Sex Poodle

Billy Wilder never had a good word to say about THE EMPEROR WALTZ, a post-war mis-step on the path to SUNSET BLVD. This Bing Crosby period musical really deserves to be seen — not that it’s a good film, but it shows Wilder’s talents straining and grinding against thin air in a way they never had to again. Fascinating!

This fortnight’s Forgotten, over at The Notebook.

9 Responses to “Sex Poodle”

  1. david wingrove Says:

    Is that Joan and Olivia’s mother Lilian Fontaine in the photo with Bing and the canine? I know she appeared in some of her daughter’s movies. Reading Joan’s memoirs, I got thoroughly fed up with both sisters…but I always thought mother was FAB!

  2. The credits and the IMDb don’t list her, but oddly, one of her few non0Joan related appearances was in Wilder’s The Lost Weekend…

  3. chris schneider Says:

    I mainly remember the film, if at all, for the gag of Bing in the waiting-room having his phonograph mistaken for a bomb. Crosby had a certain Art Deco yearning elegance, circa GOING HOLLYWOOD, but the additional years plus Technicolor were not to his benefit. “It wasn’t that [Crosby] had anything against Mr. Wilder,” Joan Fontaine is quoted as saying, “He just didn’t pay much attention to him.” Which provided more reason, I suppose, for Wilder to concentrate on valiant swimming dogs.

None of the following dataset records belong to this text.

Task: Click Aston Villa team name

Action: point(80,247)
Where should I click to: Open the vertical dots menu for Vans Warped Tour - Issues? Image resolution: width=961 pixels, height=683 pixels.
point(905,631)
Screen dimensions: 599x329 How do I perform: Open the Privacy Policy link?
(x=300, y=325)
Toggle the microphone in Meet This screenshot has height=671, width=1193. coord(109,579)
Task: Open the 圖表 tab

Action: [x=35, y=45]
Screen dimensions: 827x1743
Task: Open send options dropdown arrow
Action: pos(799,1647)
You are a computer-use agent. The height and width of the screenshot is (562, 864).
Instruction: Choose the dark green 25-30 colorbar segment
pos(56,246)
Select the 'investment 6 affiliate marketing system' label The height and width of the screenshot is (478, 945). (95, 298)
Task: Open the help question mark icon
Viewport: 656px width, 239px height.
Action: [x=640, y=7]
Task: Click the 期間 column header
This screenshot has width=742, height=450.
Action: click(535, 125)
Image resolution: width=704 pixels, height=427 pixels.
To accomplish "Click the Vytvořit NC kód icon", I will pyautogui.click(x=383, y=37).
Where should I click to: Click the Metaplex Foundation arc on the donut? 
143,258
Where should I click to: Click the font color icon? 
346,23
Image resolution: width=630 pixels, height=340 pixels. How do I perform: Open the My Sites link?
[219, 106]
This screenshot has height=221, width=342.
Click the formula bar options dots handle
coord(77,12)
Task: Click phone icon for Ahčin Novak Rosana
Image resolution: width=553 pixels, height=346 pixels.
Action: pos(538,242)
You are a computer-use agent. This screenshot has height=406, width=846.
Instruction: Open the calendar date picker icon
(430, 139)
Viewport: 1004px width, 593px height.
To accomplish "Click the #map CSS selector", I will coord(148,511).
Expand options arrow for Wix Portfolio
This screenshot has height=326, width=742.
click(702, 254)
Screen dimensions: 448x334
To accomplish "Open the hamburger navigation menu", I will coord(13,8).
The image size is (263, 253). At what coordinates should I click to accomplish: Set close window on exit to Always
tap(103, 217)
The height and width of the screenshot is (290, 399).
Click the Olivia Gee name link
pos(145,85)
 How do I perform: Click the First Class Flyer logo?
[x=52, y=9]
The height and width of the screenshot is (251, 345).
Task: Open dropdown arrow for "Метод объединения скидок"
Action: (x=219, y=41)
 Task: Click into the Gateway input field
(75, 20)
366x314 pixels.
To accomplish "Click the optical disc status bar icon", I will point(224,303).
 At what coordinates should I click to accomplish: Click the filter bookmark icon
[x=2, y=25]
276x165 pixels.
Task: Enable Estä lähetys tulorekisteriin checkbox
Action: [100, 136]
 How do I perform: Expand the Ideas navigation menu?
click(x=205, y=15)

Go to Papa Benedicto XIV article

  4. Ha! Well, if you didn’t pay attention to Wilder, you would NOT BE ASKED BACK. I kept imaging other actors in the role, and I liked all of them better. Not all of them could sing, but I didn’t really regard that as a disadvantage,

  5. chris schneider Says:

    I’d be curious what you think, David, of Crosby in THE COUNTRY GIRL. Not that I claim much for it as a movie, mind you, but it does give Crosby a character — an alcoholic performer trying to get by on “charm” and memories of his fame — that’s well-suited to his abilities. Nice Harold Arlen/Ira Gershwin songs, too. In the show-within-the-movie, of which we catch glimpses, he plays a lovable-but-suspect con man peddling “feel good” remedies. That seems about right.

  6. I’m curious what I’ll think of it too. Though it’s suffered a bad rep for years, I know one or two people who like it a lot.

    I have never seen those Leo McCarey movies where he plays a nun or whatever.

  7. bensondonald Says:

    In the Road pictures Crosby, the eternal nice guy, plays a mellow SOB opposite Bob Hope, who’s more of a dupe than usual. Did Bing depart from his public persona anywhere else in those years? When paired with Fred Astaire, it was Fred — stylish mensch in his own films — who’d turn slickery and scheme to steal the girl.

    I’m guessing audiences accepted it because the Road films were so cartoony, more like sketches on a variety show than “real” movies, bolstered by the illusion Hope and Crosby were real-life chums goofing around in the presence of a camera. Bing wouldn’t REALLY smooth-talk Bob into danger, would he?

    Might have been fun if “Waltz” at least started with Crosby being less decent, smoothly and consciously trading on his charm and using others as he used Hope onscreen.

    Thinking of Robert Morse in “How to Succeed in Business Without Really Trying”. He was an up-front caricature of merciless ambition with a veneer of boyish charm, both as his ladder-climbing character and as a stage performer playing to the camera. The winking brazenness of his bid for lovability was a big part of the joke; the few scenes in the film where they try to “humanize” him feel wrong. Compare to Jerry Lewis, whose pleas for lovability were devoid of irony.

    What if Crosby had done something like that early in his career, either comically like Morse or savagely like Andy Griffith in “A Face in the Crowd”? Most of Morse’s success remained on stage (A one-man show as Truman Capote was a huge hit). Griffith, amazingly, prospered with a persona close to the one he dissected and torched in “Crowd”.

    Hope himself dabbled in cynical characters before he calcified into America’s Comedian (in “Beau James”, a fairly straight life of Jimmy Walker, and in much of “The Seven Little Foys”); even some of the comedies would introduce him as a jerk / coward who had to climb to sympathetic.

  8. I like the Road pictures, which have an endearing crazy/silliness. Not as safe as the two stars’ reputations might lead you to expect. Did Bud Abbott’s scheming shiftiness influence Crosby, or the other way around? Dean Martin’s mercenary meanness in his Lewis films seems the natural evolution of this trend.

    Here, Bing’s part would be more charming if played by William Holden, more sympathetic if played by Jack Lemmon (neither of whom would really have been an option), more salesmanlike if played by Pat O’Brien. Although Bing can talk fast, I’ll give him that.